### Stored dataset items
#####
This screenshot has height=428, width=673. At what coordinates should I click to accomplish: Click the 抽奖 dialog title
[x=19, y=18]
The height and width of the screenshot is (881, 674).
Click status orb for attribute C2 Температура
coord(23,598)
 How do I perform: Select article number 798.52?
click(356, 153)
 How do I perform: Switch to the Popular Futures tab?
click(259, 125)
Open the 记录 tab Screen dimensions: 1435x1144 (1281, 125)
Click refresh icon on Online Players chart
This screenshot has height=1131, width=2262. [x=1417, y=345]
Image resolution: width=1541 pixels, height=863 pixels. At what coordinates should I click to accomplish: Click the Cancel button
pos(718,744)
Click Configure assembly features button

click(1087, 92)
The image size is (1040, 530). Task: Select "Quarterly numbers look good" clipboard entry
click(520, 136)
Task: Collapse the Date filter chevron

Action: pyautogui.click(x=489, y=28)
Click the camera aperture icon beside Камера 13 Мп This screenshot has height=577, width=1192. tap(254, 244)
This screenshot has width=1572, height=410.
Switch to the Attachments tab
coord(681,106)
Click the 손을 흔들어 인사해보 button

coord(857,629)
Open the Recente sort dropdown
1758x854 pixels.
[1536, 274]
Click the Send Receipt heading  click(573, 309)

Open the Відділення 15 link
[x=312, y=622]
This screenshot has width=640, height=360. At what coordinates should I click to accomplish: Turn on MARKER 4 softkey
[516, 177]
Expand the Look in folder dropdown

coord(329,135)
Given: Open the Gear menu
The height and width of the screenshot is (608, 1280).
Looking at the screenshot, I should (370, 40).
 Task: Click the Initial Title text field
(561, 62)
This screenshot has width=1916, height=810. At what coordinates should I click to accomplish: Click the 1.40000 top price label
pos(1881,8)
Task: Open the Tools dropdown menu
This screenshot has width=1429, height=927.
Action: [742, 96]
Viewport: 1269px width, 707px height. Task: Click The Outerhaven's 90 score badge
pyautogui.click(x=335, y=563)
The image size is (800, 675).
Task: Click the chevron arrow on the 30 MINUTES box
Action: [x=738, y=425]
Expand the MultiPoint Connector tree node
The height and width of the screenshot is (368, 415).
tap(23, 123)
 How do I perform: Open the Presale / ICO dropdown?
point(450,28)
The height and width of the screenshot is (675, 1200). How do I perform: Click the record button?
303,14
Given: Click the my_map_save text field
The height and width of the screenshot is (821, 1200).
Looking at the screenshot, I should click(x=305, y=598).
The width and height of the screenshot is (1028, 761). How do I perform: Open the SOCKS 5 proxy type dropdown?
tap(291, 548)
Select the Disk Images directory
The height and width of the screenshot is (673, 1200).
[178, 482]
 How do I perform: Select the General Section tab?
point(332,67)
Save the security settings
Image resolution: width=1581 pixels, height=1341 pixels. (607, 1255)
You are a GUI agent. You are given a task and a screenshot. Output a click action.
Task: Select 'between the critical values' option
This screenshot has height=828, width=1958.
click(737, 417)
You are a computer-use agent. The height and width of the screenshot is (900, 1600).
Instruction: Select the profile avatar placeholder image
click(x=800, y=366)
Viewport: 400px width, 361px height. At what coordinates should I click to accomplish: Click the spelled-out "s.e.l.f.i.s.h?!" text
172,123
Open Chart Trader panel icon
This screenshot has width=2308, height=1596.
#####
### Given instruction
Please reproduce all of the records above with "Attachments" swapped for "Comments", leaving everything else unchanged.

### Solution to the exercise
This screenshot has height=428, width=673. At what coordinates should I click to accomplish: Click the 抽奖 dialog title
[x=19, y=18]
The height and width of the screenshot is (881, 674).
Click status orb for attribute C2 Температура
coord(23,598)
 How do I perform: Select article number 798.52?
click(356, 153)
 How do I perform: Switch to the Popular Futures tab?
click(259, 125)
Open the 记录 tab Screen dimensions: 1435x1144 (1281, 125)
Click refresh icon on Online Players chart
This screenshot has height=1131, width=2262. [x=1417, y=345]
Image resolution: width=1541 pixels, height=863 pixels. At what coordinates should I click to accomplish: Click the Cancel button
pos(718,744)
Click Configure assembly features button

click(1087, 92)
The image size is (1040, 530). Task: Select "Quarterly numbers look good" clipboard entry
click(520, 136)
Task: Collapse the Date filter chevron

Action: pyautogui.click(x=489, y=28)
Click the camera aperture icon beside Камера 13 Мп This screenshot has height=577, width=1192. tap(254, 244)
This screenshot has width=1572, height=410.
Switch to the Comments tab
coord(681,106)
Click the 손을 흔들어 인사해보 button

coord(857,629)
Open the Recente sort dropdown
1758x854 pixels.
[1536, 274]
Click the Send Receipt heading  click(573, 309)

Open the Відділення 15 link
[x=312, y=622]
This screenshot has width=640, height=360. At what coordinates should I click to accomplish: Turn on MARKER 4 softkey
[516, 177]
Expand the Look in folder dropdown

coord(329,135)
Given: Open the Gear menu
The height and width of the screenshot is (608, 1280).
Looking at the screenshot, I should (370, 40).
 Task: Click the Initial Title text field
(561, 62)
This screenshot has width=1916, height=810. At what coordinates should I click to accomplish: Click the 1.40000 top price label
pos(1881,8)
Task: Open the Tools dropdown menu
This screenshot has width=1429, height=927.
Action: [742, 96]
Viewport: 1269px width, 707px height. Task: Click The Outerhaven's 90 score badge
pyautogui.click(x=335, y=563)
The image size is (800, 675).
Task: Click the chevron arrow on the 30 MINUTES box
Action: [x=738, y=425]
Expand the MultiPoint Connector tree node
The height and width of the screenshot is (368, 415).
tap(23, 123)
 How do I perform: Open the Presale / ICO dropdown?
point(450,28)
The height and width of the screenshot is (675, 1200). How do I perform: Click the record button?
303,14
Given: Click the my_map_save text field
The height and width of the screenshot is (821, 1200).
Looking at the screenshot, I should click(x=305, y=598).
The width and height of the screenshot is (1028, 761). How do I perform: Open the SOCKS 5 proxy type dropdown?
tap(291, 548)
Select the Disk Images directory
The height and width of the screenshot is (673, 1200).
[178, 482]
 How do I perform: Select the General Section tab?
point(332,67)
Save the security settings
Image resolution: width=1581 pixels, height=1341 pixels. (607, 1255)
You are a GUI agent. You are given a task and a screenshot. Output a click action.
Task: Select 'between the critical values' option
This screenshot has height=828, width=1958.
click(737, 417)
You are a computer-use agent. The height and width of the screenshot is (900, 1600).
Instruction: Select the profile avatar placeholder image
click(x=800, y=366)
Viewport: 400px width, 361px height. At what coordinates should I click to accomplish: Click the spelled-out "s.e.l.f.i.s.h?!" text
172,123
Open Chart Trader panel icon
This screenshot has width=2308, height=1596.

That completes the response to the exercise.